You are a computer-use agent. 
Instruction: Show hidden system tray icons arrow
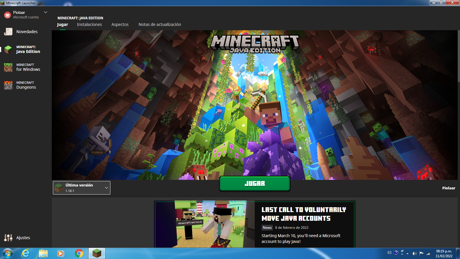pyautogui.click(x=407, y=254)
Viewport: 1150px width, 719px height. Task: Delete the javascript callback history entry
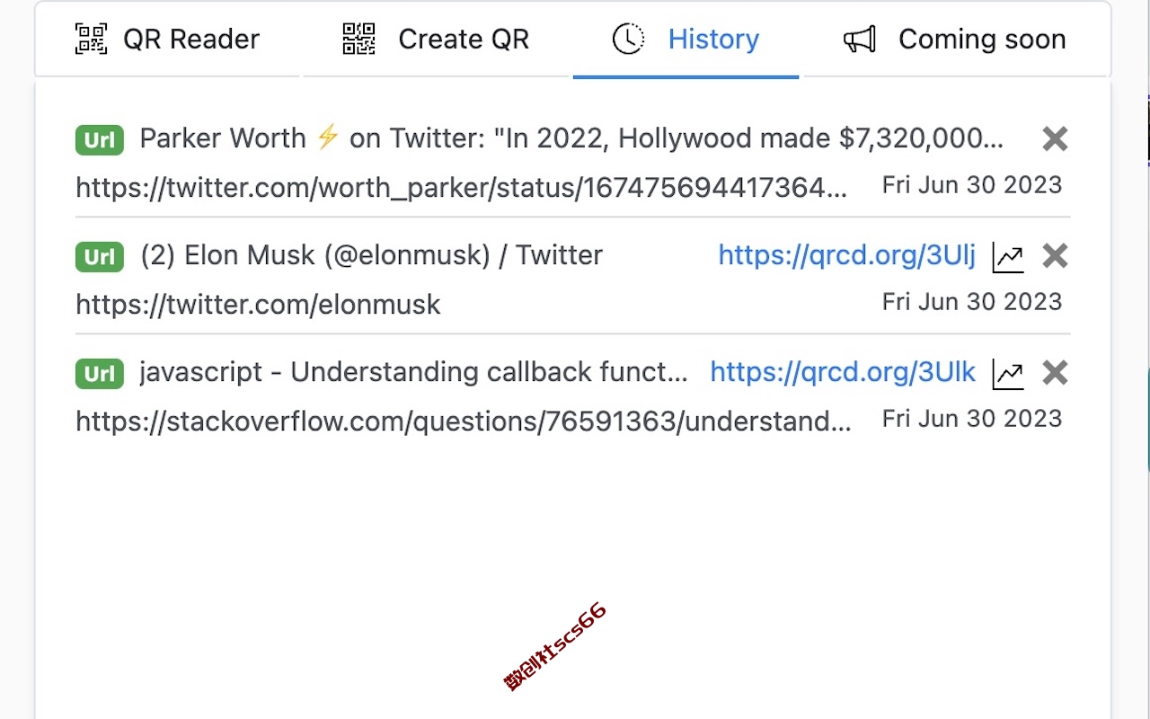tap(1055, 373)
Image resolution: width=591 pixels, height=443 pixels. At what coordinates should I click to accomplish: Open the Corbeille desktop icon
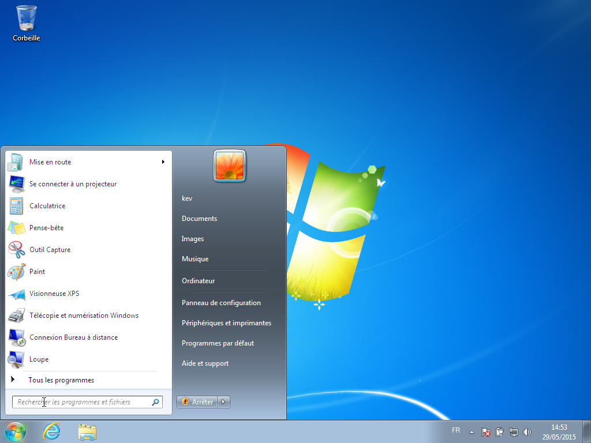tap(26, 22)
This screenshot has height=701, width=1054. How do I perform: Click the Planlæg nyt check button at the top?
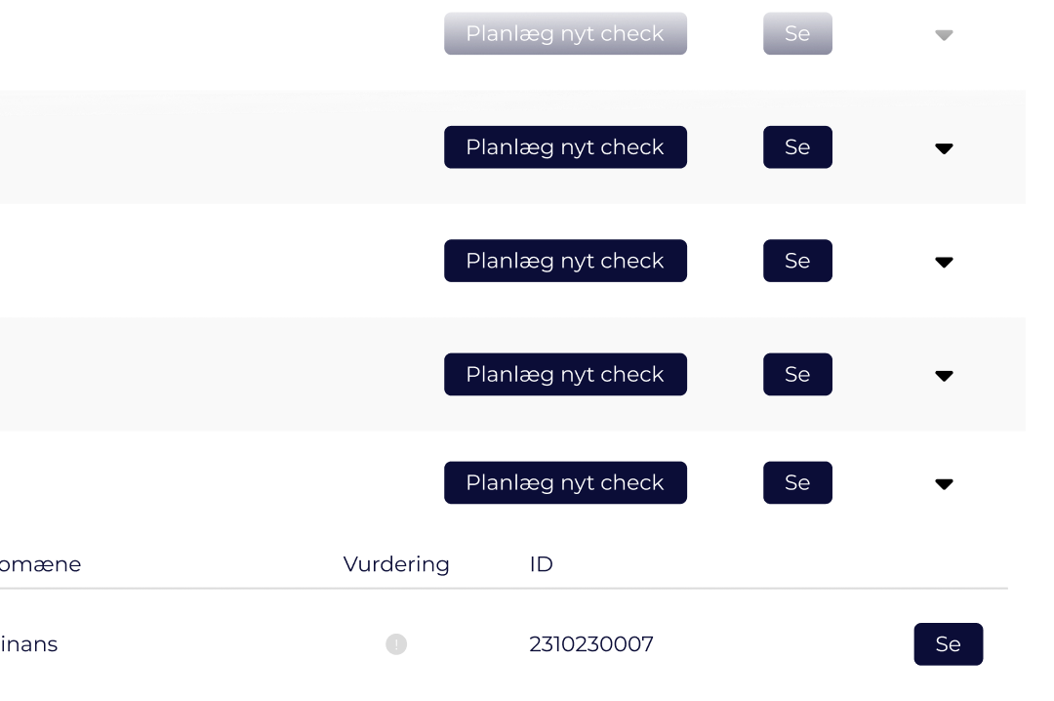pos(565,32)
==
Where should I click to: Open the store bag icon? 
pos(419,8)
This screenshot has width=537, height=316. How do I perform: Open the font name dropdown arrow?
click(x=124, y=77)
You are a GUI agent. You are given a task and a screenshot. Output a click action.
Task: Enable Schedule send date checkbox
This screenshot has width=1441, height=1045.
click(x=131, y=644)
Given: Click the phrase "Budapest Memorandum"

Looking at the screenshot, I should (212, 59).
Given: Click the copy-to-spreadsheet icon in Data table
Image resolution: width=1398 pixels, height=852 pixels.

__TASK TO CARRY OUT__
Switch "checkbox" to "toggle" in the data, starting with the line with "You are a GUI" and going on through the line with "Image resolution: width=1398". Give back only those lines, with all else unchanged.

__FULL OUTPUT__
You are a GUI agent. You are given a task and a screenshot. Output a click action.
Task: Enable Schedule send date toggle
This screenshot has width=1441, height=1045.
click(x=131, y=644)
Given: Click the phrase "Budapest Memorandum"

Looking at the screenshot, I should (212, 59).
Given: Click the copy-to-spreadsheet icon in Data table
Image resolution: width=1398 pixels, height=852 pixels.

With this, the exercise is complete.